まるでじゃれ合う犬のように絶叫を上げながらぶつかり合い、殺し合う。


互いに向け合う憎悪と願望を吐き出しながら、急所を狙った一撃を至近距離で躱しながら果し合いを行う。



「お前は!!本当に!!悪い子だ!!……孤独な私の心に入り込んで、かき乱して!!そのクセに飽きたら捨てる悪い子だ!!エリシア、エリシア、エリシア!!私よりあんな小娘を選んだお前が許せない!!私を捨てたお前が許せない!!だから、だから……ふひひひぃぃっ、いひゃははははははははははあああああああああああ!!」


「黙れ、黙れ、黙れ、黙れぇぇぇぇぇぇぇぇ!!アンタの事だって欲しかった!!ちゃんと愛そうとしてた!!なのに勝手にぶち壊しにしたのはアンタの方でしょ!?アンタは黙って愛されてればよかったのに私の邪魔をするな!!皆に愛されたかった私の夢を邪魔するなぁぁぁぁぁぁぁぁぁぁぁあっ!!」


「ひどい……ひどい、ひどい、ひどいぃぃぃぃぃぃぃぃいっ!!やっぱりお前は切り刻んで一生飼い慣らしてやらないとダメだ!!こんなに好きなのに、こんなに想い続けてるのに私の気持ちを無視して他の女に欲情するなんて!!お前がそうである限り何百人でも何千人でも殺してやる!!あの泣き虫の役立たずの小娘みたいに目の前で首を斬り落として処刑してやる!!その後にお前の内臓をまた犯してやる!!壊してやる、壊してやる、壊してやるぅぅぅぅぅぅぅううあああああああああああああああっ!!」


黒い涙を流しながら私達は吠え、穢れきった本音を吐き出し軋む心のままに魔力を暴走させる。


魔女として備わった能力を最大にまで高めた私達の背中から光の羽根が生えた。


それは、私達の肉体へ吸い込まれていく世界の魔力が放つ殺意の光だった。


距離を離す私達は息を荒らげながら互いの顔を睨みつけると、手にした剣を掲げた。


白光に包まれる終焉を与える処刑人の魔女の剣は相手の存在そのものを押し潰すような勢いで取り込んだ魔力によって質量を膨張させていく。

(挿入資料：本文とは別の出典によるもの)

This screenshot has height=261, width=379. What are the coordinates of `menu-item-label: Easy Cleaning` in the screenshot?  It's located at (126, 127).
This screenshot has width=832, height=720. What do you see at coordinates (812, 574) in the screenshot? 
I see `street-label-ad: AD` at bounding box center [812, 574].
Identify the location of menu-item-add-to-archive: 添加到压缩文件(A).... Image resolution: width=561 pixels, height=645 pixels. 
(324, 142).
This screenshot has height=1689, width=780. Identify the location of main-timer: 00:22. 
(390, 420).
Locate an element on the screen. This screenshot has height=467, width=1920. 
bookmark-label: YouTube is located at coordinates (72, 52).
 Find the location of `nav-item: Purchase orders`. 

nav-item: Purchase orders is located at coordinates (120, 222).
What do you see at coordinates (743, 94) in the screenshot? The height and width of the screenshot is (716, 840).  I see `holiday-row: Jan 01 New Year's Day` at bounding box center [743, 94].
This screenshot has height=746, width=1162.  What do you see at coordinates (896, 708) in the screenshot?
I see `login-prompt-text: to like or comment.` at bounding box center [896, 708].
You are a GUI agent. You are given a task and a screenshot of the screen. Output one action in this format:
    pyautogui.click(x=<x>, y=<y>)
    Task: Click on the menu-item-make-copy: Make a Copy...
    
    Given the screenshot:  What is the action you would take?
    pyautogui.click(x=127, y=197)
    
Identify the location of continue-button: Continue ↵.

冥色の閃光を放つ虚の魔女の剣は自分の周囲の全てを呑み込むように霧状の魔力を展開し世界の全てを無に帰そうと破滅の力を解放する。


この一撃で世界が終わる。


全てが、終わる。



「……殺してやる……レオナ……」


「……壊してやる……エリシア……」


私は目の前の女を殺す、私を好きでいてくれた人を葬ったこの魔女を抹消する。


もう、この先の事なんて知らない……こんな世界の事なんて知らない。


どうでもいい、何もかもどうでもいい……。



もう、楽になりたい……。



雄叫びを上げながら、私達は世界を終わらせるその一撃を振るった。